Auch die Bürgerinitiative Johannes-Giesberts-Park findet es unzulässig, dass der neue Eigen­tümer des Clouth-Areals den Park neu plant. Sprecher Michael Brückner, selbst Landschaftsarchitekt, hat Kontakt zur Initiative "Bürger für Bäume" geknüpft, die in Fragen des Baumschutzes bei Projektplanern als radikale Hardliner gelten. Den 50 Bäumen entlang der Mauer haben Brückner und seine Mitstreiter weißen Trauerflor umgebunden.

 

"Bananensprayer" hat bereits Widerstand angekündigt

 

Auch unter den Künstlern, die noch auf dem Gelände Ateliers haben, steigt der Unmut.

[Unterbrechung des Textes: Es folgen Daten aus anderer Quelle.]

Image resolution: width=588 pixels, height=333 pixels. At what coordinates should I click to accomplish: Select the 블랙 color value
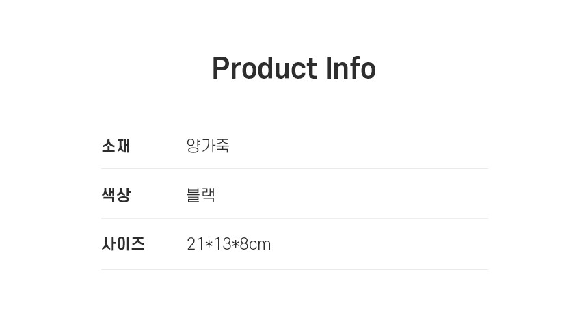(201, 195)
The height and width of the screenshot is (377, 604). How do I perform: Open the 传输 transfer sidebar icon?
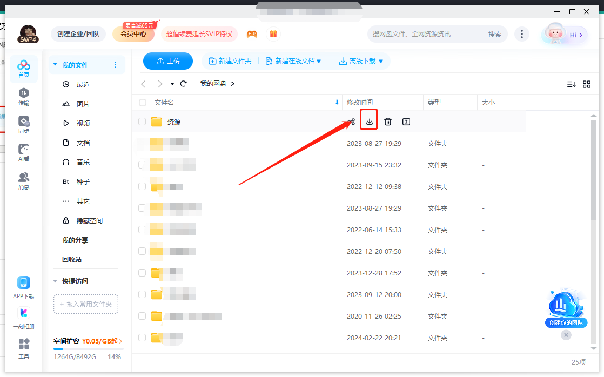tap(24, 97)
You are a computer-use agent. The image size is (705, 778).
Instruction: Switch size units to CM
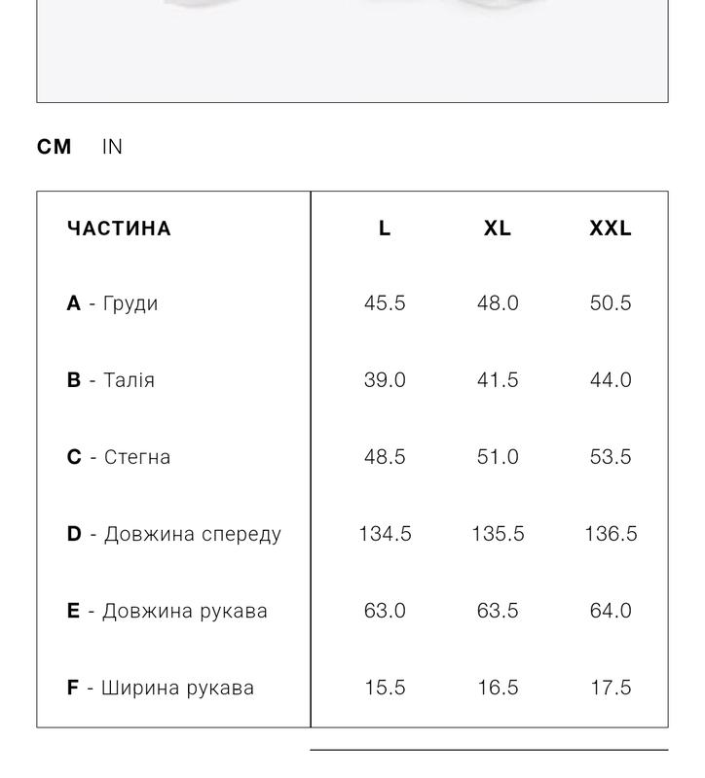click(55, 147)
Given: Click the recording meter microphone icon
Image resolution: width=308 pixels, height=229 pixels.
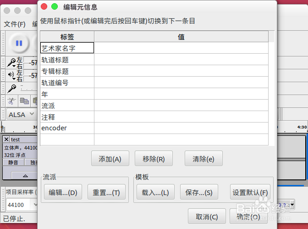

Die Künstlergemeinschaft CAP Cologne, die zurzeit noch etwa zwei Dutzend Mitglieder hat, will nicht aus der Halle 10 ausziehen. Moderne Stadt will allerdings dort Wohnungen bauen lassen. Zwar gibt es für die Künstler ein Angebot, in eine andere Halle zu ziehen, dort müssten sie aber für die Sanierung selbst bezahlen. Noch Mitte 2012 war den Künstlern in Aussicht gestellt worden, bleiben zu können. Der "Bananensprayer" Thomas Baumgärtel hat bereits Widerstand angekündigt.

 

Trotz der Belastungen für die Anwohner, trotz der verärgerten Künstler, trotz besorgter Parknutzer, hat sich noch kein gemeinsamer Widerstand formiert. Auch wurde auf der Informationsveranstaltung das Projekt nie grundsätzlich infrage gestellt. In dieser Hinsicht unterscheidet sich Nippes von Stadtteilen wie Ehrenfeld oder der Südstadt. Dort hätte Moderne Stadt auch kaum eine solch sparsame Informationspolitik betreiben können. In einem längeren Prozess den  Bürgern das Projekt zu erläutern und mit ihnen zu diskutieren, hat man in Nippes nicht für nötig befunden. Und bislang ist diese Strategie aufgegangen. Dass dies so bleibt, wenn die ersten Bagger die Hallen niederreißen und täglich bis zu vierzig LKW den Schutt über die Xantener Straße abtransportieren, ist aber kaum zu erwarten.